--- GIVEN INSTRUCTION ---
Can you write out the records from the line with "Given: Expand About" to the line with "(x=638, y=399)", reproducing each line word for word?

--- RECORD EXCERPTS ---
◆ ◆ ◆ ◆ ◆ ◆ ◆

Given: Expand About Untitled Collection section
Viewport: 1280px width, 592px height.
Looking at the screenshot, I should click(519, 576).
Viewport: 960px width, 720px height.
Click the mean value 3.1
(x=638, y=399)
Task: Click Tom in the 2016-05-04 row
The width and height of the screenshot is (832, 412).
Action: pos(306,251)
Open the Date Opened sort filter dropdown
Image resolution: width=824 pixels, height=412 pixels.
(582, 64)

◆ ◆ ◆ ◆ ◆ ◆ ◆

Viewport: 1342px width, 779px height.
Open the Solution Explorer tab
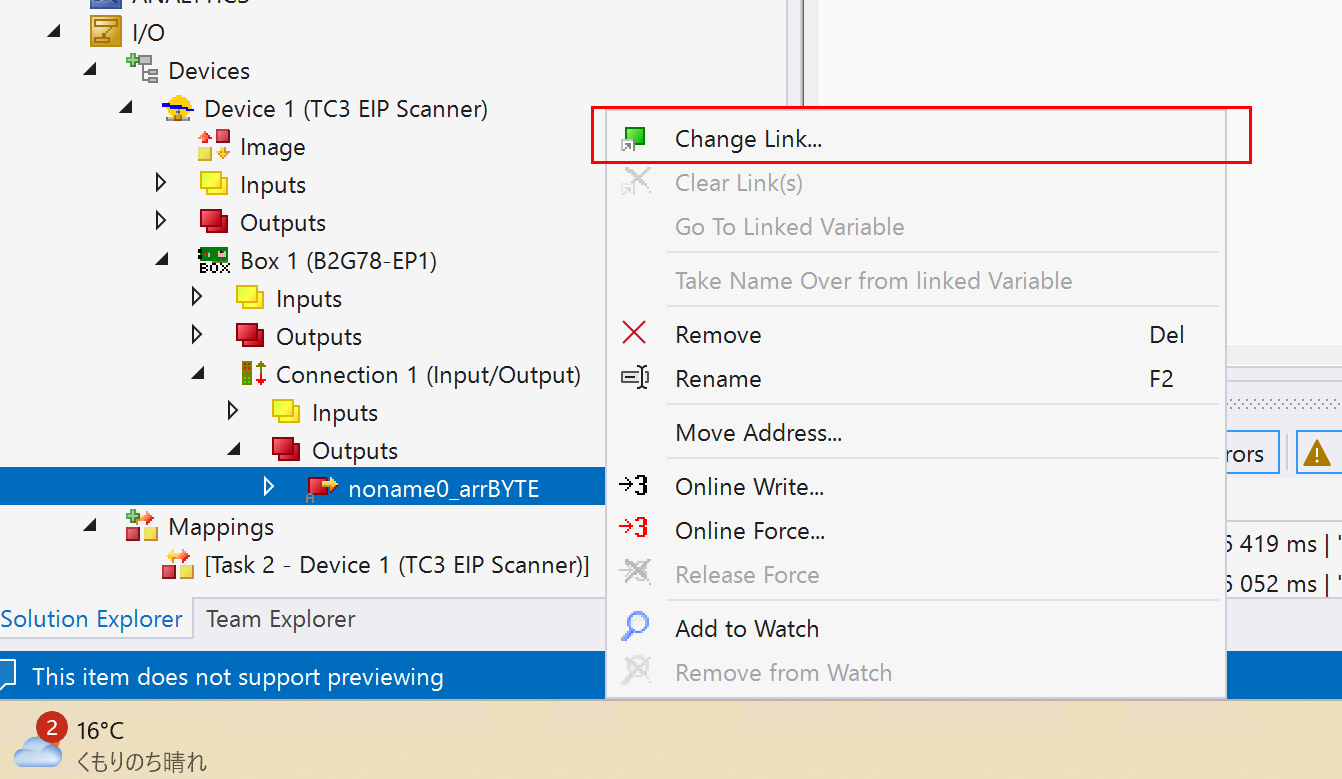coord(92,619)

◆ ◆ ◆ ◆ ◆ ◆ ◆

--- WRITTEN SOLUTION ---
Given: Expand About Untitled Collection section
Viewport: 1280px width, 592px height.
Looking at the screenshot, I should click(519, 576).
Viewport: 960px width, 720px height.
Click the mean value 3.1
(x=638, y=399)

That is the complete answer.